Publication date 12.12.2023

Global Core Lecture Course

This lecture course comparatively and transnationally investigates twentieth-century communism as a modern civilization with a global outreach. It looks at the global spread of communism as an ideology, an everyday experience, and a form of statehood in the Soviet Union, Europe, Asia (i.e.Mao’s China), and post-colonial Africa. With the exception of North America and Australia, communist regimes were established on all continents of the world. The course will examine this historical process from the October Revolution (1917) to the Chernobyl nuclear disaster (1986), which marked the demise of the communist state. The emphasis is not just on state-building processes or Cold War politics but primarily on the social, gender, cultural and economic policies that shaped lived experiences of communism. We will closely investigate what was particular about communism as a civilization in topics ranging from sexuality, materiality, faith, selfhood, cultural identity, collective, or class and property politics. We will explore the ways in which “ordinary people” experienced communism through violence (anti-imperial and anti-fascist warfare; forced industrialization) and as subjects of social policies (gender equality, family programs, employment, urban planning). By closely investigating visual, material and political representations of life under communism, the course demonstrates the variety of human experience outside the “West” and capitalist modernity in an era of anti-imperial politics, the Cold War, and decolonization, as well as the recent environmental crises.

Recommended textbook:
Cambridge History of Communism, Vol. I-III (CLIO on-line)[2017]
Tanya Harmer, Beatriz Allende. A Revolutionary Life in Cold War Latin America (CLIO on-line) [2020]
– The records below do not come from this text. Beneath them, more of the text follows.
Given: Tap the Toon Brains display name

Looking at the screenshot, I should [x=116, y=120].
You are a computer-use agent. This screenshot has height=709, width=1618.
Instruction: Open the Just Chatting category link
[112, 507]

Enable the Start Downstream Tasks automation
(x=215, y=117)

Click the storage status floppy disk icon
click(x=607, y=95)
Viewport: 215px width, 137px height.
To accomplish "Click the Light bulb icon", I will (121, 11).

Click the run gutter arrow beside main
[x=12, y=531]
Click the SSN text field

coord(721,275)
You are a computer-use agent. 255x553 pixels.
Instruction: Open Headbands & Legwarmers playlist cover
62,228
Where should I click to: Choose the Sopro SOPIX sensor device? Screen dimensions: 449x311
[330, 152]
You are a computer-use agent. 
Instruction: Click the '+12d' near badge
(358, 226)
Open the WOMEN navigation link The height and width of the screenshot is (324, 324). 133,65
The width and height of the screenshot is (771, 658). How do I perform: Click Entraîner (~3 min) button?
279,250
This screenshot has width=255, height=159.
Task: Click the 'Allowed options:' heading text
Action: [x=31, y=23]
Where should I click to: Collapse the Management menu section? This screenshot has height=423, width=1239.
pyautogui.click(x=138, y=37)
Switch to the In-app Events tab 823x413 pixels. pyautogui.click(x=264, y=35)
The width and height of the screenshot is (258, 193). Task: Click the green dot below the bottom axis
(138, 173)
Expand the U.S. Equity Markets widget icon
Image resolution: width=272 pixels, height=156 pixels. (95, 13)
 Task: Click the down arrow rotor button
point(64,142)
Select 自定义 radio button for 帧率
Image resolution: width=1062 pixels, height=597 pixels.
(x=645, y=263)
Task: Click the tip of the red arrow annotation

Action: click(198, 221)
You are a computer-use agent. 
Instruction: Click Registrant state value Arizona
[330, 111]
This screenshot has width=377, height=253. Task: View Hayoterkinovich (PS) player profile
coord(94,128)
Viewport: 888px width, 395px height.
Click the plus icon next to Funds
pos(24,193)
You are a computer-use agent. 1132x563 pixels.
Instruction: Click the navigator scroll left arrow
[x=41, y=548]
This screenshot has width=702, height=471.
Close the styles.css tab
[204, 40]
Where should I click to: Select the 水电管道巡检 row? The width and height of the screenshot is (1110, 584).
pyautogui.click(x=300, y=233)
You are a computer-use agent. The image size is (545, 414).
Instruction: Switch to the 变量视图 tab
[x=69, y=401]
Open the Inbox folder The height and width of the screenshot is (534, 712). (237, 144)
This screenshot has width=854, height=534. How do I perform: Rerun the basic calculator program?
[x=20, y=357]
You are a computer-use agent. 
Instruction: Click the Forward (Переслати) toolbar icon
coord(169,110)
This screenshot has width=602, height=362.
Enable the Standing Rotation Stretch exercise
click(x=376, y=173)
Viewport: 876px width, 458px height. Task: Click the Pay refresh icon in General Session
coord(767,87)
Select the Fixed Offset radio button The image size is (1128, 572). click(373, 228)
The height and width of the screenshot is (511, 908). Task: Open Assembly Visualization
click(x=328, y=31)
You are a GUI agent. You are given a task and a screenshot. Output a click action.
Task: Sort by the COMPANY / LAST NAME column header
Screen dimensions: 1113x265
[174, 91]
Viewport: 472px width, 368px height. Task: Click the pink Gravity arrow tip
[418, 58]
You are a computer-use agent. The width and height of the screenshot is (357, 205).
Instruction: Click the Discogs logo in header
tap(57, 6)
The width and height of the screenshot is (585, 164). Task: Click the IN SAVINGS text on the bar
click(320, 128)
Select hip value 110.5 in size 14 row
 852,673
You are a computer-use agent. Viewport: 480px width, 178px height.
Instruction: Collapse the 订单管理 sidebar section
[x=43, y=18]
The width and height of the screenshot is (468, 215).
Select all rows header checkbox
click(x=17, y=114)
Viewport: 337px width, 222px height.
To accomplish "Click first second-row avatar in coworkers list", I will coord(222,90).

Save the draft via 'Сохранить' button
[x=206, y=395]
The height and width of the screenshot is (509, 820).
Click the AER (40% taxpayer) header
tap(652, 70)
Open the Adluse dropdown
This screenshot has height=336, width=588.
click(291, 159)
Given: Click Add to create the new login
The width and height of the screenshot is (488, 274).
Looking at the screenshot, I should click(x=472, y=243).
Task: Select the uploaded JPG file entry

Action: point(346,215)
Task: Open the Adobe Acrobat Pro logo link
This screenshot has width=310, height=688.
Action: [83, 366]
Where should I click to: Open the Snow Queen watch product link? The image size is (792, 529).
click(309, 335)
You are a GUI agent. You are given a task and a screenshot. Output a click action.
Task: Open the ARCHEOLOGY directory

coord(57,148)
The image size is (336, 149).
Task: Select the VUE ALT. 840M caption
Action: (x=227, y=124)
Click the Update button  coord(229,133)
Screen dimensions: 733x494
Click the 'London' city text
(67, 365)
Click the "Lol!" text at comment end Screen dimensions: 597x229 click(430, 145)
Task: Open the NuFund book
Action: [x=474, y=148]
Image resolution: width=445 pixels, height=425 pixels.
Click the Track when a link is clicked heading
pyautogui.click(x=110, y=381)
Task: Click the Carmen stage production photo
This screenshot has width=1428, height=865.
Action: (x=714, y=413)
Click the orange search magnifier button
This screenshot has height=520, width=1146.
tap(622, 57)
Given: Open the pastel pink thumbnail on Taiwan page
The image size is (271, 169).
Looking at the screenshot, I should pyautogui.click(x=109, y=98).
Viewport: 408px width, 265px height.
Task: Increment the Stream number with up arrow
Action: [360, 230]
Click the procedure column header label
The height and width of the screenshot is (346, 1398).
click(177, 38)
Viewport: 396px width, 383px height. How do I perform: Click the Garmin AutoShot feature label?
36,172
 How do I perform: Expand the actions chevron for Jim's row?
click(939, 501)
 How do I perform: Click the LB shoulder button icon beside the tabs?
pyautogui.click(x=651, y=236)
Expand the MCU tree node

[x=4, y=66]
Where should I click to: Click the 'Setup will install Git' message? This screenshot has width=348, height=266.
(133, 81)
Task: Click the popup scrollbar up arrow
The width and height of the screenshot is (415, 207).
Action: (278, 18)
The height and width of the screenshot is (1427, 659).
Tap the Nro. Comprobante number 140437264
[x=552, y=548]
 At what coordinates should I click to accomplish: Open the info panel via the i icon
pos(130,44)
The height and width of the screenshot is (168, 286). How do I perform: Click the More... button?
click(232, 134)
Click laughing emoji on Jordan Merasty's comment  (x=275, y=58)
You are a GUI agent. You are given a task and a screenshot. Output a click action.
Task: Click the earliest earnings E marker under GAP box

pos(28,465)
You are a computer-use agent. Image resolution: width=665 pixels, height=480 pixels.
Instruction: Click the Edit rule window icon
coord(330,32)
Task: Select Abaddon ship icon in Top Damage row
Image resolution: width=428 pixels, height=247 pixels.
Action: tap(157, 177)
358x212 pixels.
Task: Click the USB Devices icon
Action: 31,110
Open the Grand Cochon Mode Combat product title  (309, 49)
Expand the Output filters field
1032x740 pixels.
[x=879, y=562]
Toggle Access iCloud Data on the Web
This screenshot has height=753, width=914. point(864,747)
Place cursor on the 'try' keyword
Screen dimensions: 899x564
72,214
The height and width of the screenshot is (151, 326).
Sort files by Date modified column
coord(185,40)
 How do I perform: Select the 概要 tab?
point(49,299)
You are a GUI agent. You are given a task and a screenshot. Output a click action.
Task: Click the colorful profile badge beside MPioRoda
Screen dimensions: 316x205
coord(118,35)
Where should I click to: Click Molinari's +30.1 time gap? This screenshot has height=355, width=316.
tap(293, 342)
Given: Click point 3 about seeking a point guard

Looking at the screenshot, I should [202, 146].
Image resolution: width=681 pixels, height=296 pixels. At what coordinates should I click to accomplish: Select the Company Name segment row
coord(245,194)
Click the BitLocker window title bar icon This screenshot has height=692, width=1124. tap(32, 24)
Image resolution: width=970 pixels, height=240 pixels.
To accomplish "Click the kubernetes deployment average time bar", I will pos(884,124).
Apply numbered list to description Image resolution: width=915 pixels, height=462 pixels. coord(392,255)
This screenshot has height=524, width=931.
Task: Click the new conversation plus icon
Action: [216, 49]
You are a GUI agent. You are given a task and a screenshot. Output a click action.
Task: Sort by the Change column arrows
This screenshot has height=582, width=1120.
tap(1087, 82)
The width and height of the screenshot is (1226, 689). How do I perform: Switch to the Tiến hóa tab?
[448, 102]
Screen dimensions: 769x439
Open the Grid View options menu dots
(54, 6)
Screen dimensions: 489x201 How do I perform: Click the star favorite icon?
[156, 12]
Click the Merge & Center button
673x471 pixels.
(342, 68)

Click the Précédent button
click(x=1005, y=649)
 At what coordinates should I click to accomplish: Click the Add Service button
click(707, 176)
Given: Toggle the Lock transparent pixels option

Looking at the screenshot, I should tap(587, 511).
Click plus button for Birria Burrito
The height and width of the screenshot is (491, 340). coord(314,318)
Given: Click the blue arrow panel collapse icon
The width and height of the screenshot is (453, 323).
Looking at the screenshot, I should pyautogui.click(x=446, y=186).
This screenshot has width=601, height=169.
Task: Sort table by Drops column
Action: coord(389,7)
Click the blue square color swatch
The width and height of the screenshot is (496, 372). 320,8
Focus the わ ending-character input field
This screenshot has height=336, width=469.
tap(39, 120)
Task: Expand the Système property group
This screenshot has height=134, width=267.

List of books for the final book review essay:

Political Economy/ Global Order:
Gary Gerstle, The Rise and Fall of the Neoliberal Order
Margarita Balmaceda, Russian Energy Chains: the Remaking of Technopolitics from Siberia to Ukraine to the European Union
Chris Miller, Chip War: The Fight for the World’s Most Critical Technology
Howard French, China’s Second Continent: How a Million Migrants Are Building a New Empire in Africa
Thomas Piketty, Capital and Ideology
Sergei Medvedev, A War Made in Russia

Culture and Politics:
Christina Morina, The Invention of Marxism
Jade McGlynn, Memory Makers: The Politics of the Past in Putin’s Russia
Timothy Garton Ash, Homelands. A Personal History of Europe
Alondra Nelson, Body and Soul: The Black Panther Party and the Fight Against Medical Discrimination
Kristen Ghodsee, Why Women Have Better Sex under Socialism: and Other Arguments for Economic Independence

WEEKLY READINGS:

Introductory Remarks: What is Communism?

Ideological Origins

Russian Revolution and the Collapse of European Continental Empires

Exporting Revolution: First Hopes and Disappointments

The Early Soviet Experience no. 1: Sexuality and Family

The Early Soviet Experience no. 2: Religion and Nationality

Stalinism: Internal Colonization and Genocidal Violence

QUIZ and Lecture on Stalinism

World War Two (1939-1945): mobilization of non-Soviet citizens to communism and the war effort

The Soviet Conquest of Eastern Europe

International ‘Aid:’ No. 1: Creation of Communist States in East Asia

International ‘Aid:’ No. 2 Industrial Development

Socialist Modern No. 1: Post-Stalinist Culture

Socialist Modern no. 2: Consumption

Socialist Modern no. 3: Architecture

China’s Great Leap Forward and Cultural Revolution (1958-1962)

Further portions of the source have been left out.